= Challenges =
a - List every forum username that appears in the Canon EOS 5DS forum thread.
b - Copy out everything from "I think you" down to "jeffa4444 (Feb 5, 2015)" in the Canon EOS 5DS forum thread.

= Passage provided =
+ + + +

The comparison of Canon ergonomics with an Apple / MS is plain stupid. You might as well compare apples with oranges.


----------



## kphoto99 (Feb 5, 2015)

*Re: More Images of the Canon EOS 5DS & 5DS R*



Hector1970 said:


> Machaon said:
> 
> 
> > If it ain't broke, don't fix it.
> ...


I think you got that reversed with Microsoft and Apple. 
Why was Vista and 8.0 such a successful?

It is great that Canon has got the ergonomics right and is not making drastic changes. Now somebody can go from 760D, 70D, 7D2 and 5D(3,s) and feel at home.


----------



## jeffa4444 (Feb 5, 2015)

*Re: More Images of the Canon EOS 5DS & 5DS R*



Hector1970 said:


> Machaon said:
> 
> 
> > If it ain't broke, don't fix it.
> ...


Not always true if we take your judgement to be the case then why have controls for driving remained largely unchanged since the 40s. The steering wheel, brake pedal, clutch pedal, brake (even electronic ones) are all in the same place and you can jump from car to car with little adjustment. 
Change should have a purpose not simply be for change sake that why simple design lasts the longest.

+ + + +

= Data shown =
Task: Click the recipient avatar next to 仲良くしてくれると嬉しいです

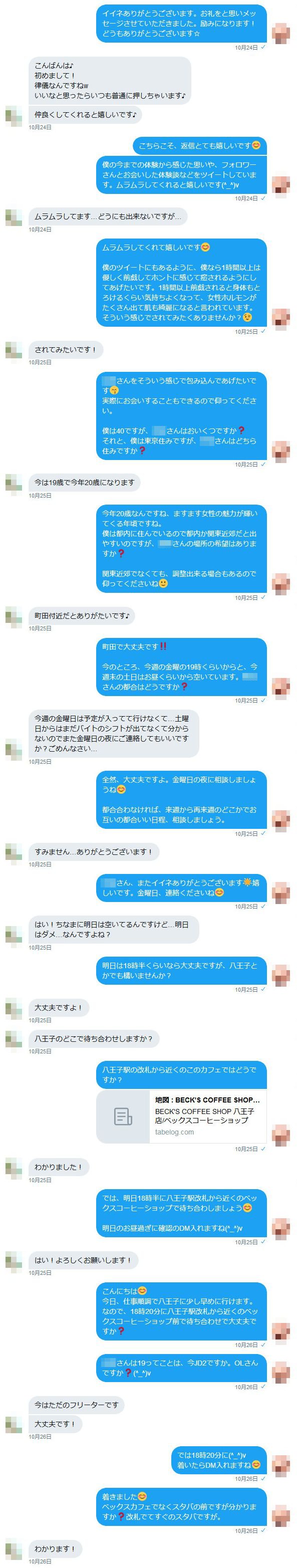Action: click(14, 115)
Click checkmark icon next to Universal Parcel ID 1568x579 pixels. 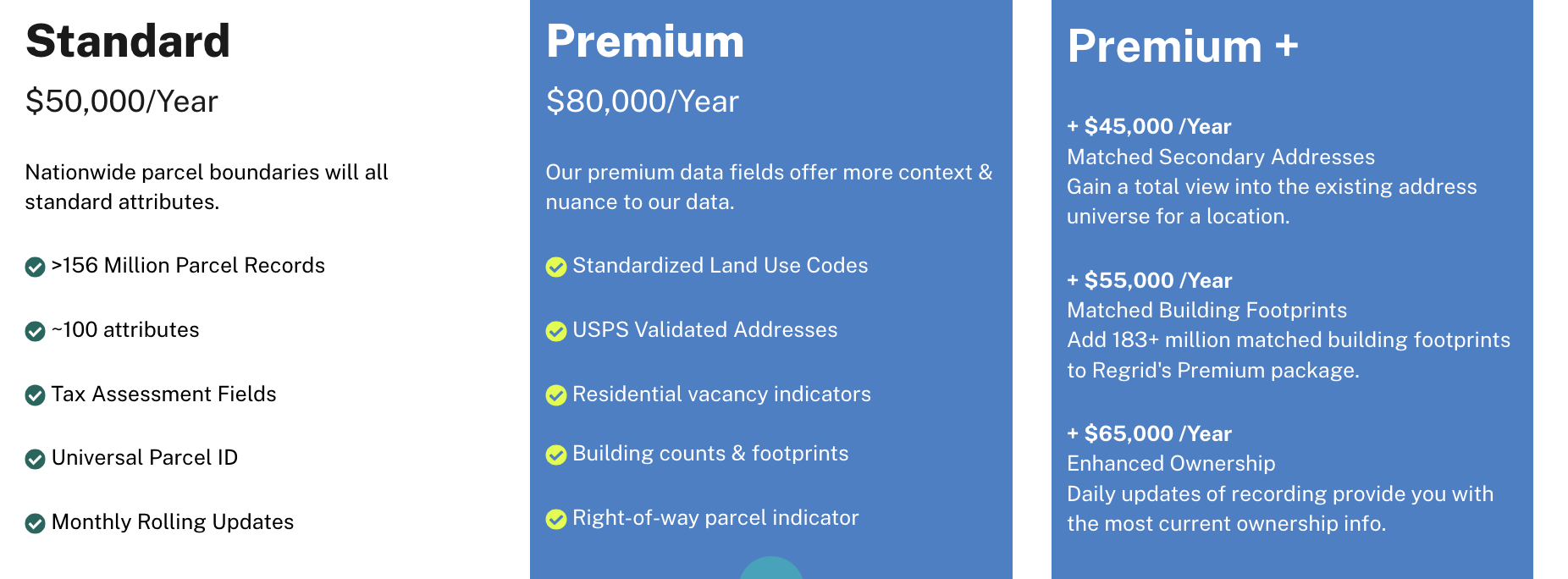(35, 460)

+ + + +

= Task-by-task results =
a -
kphoto99
Hector1970
Machaon
jeffa4444

b -
I think you got that reversed with Microsoft and Apple. 
Why was Vista and 8.0 such a successful?

It is great that Canon has got the ergonomics right and is not making drastic changes. Now somebody can go from 760D, 70D, 7D2 and 5D(3,s) and feel at home.


----------



## jeffa4444 (Feb 5, 2015)